#scholpub should be regulated

I recently asked “What’s the difference between Elsevier and British Gas?” I didn’t get many answers (it would be nice to have a greater response so I could highlight ideas other than mine). The question could also have replaced “British Gas” by “Virgin Trains”, “Scottish Power”, “East Anglian Water” or even “Lloyds Bank”.

The answer is that the others are all, to a greater or lesser extent bound by regulation. They have a legal duty to:

  • Ensure the quality of service
  • Limit prices

Scholarly publishing is in a bizarre and completely unhealthy marker where there is no effective market regulation of price, there is no quality control (the quality of #scholpub is awful compared to other e-products on the web and hasn’t changed in 20 years. ) We have NO IDEA what the true costs of publishing a paper are, or what they could be if the market operated.

Acta Crystallographica E publishes the highest quality papers in science.
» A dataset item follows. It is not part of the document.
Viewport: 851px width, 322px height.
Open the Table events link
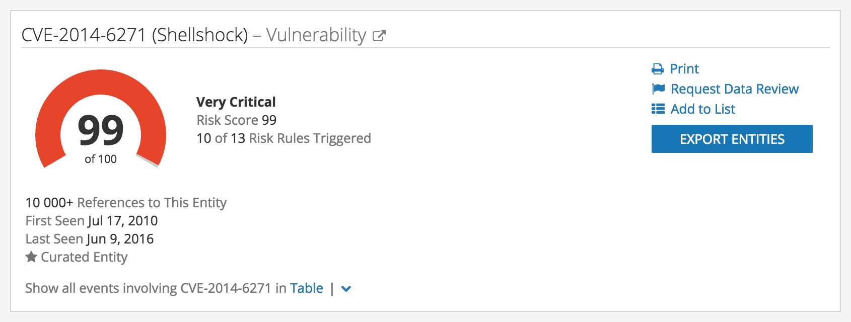click(x=306, y=288)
It’s a data-only journal and doesn’t completely scale to other journals. It charges 150 GBP for Gold Open Access and makes a margin. They have built their own authoring system which every crystallographer uses and the papers are full of checked, semantic data and there is high-quality peer review. It’s difficult to extrapolate but I think a figure of 500 GBP would be the MAXIMUM cost of an efficient scholarly publisher. I’d like to see the high price publishers challenge this.
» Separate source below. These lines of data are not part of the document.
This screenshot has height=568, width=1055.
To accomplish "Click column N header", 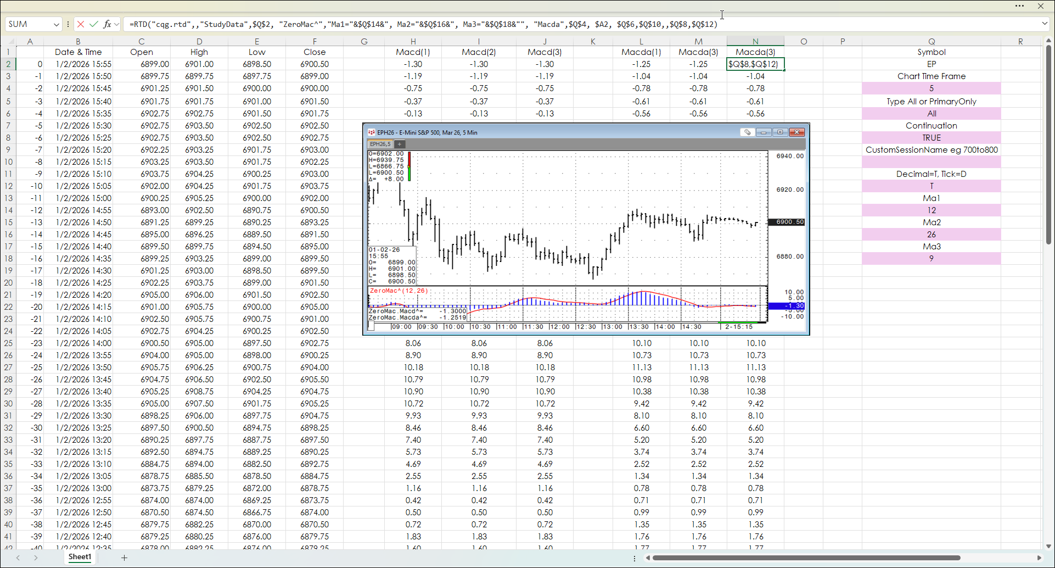I will [x=755, y=41].
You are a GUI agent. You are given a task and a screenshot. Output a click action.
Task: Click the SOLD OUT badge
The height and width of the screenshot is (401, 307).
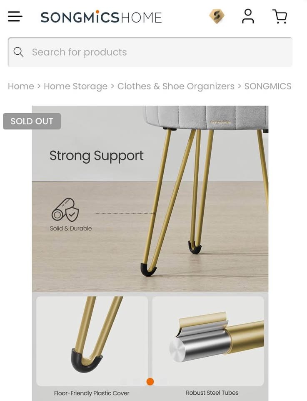[x=32, y=121]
Yesterday I was asked by a journalist (I won’t spoil their story) to comment on the UK Finch report. This hasn’t formally reported but there are some open readable minutes at http://www.researchinfonet.org/wp-content/uploads/2012/01/Minutes-mtg-2012-04-272.docx and I was asked to comment on what I thought of the pricing , market, etc. I don’t have a strong view on Finch, but it says:

The Working Group first considered the tables in the annex, which were founded on modelling undertaken for the Heading for the Open Road report. It was noted that the ‘central case’ was a starting point under which APCs were set at a cost-neutral level for the HE sector in the UK of c£1,450 per article, with an assumed take-up rate of 23.3% for OA publications. All the tables therefore use that as a starting point, and vary the costs according to a series of different assumptions – some of which are obviously more realistic than others. The variability is determined by four factors: (i) the level of APCs, (ii) the level of take-up of the gold option, (iii) the difference between levels of take up in UK and rest of the world, and (iv) the proportion of APCs to be met by authors outside and within the UK for jointly-authored papers. The Group observed also that the £18.7m saving from subscription charges does not take account of ‘stickiness’ in a transitional shift from subscription to APCs – which is liable to take a significant amount of time. Such a transition implies additional costs.
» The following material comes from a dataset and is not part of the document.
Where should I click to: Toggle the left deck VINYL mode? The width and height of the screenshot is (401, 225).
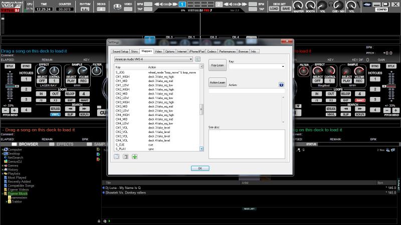pyautogui.click(x=55, y=115)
I haven’t read the annexe and I cannot see how they can actually assess the costs since almost no publishers analyse and publish them. Some publishers have argued that costs can approach 20,000 USD because of high rejection rates. This is a typical example of an unregulated market. It’s like saying “we don’t have enough capacity on our buses so we are going to throw most passengers off and charge the others a huge amount to make our profits”. It’s a sign of a broken market.

A typical example of how inefficient the industry is and how unresponsive to costs is that most publishers send the manuscripts off to be retyped – this is an appalling admission of lack of reaction to the 21st century. It’s like having to send Amazon a snail mail to order something. It’s because Amazon broke the model that we have efficient, price-competitive market of goods. If the academic sector wished to reduce costs of Gold OA they should create a system with author-side cost reduction. If I was given the option of paying 1450 GBP for APC or 500 GBP if I created it in NLM DTD XML I’d go for the latter. The NLM (which publishes Pubmed) is a world authority on publishing and far more efficient than publishers. It has been highly innovative and the only brake on progress has been the relentless destructive legalisation against it and restrictive practices imposed by major toll-access publishers. That’s why we cannot get access to content-based search, not because they can’t do it.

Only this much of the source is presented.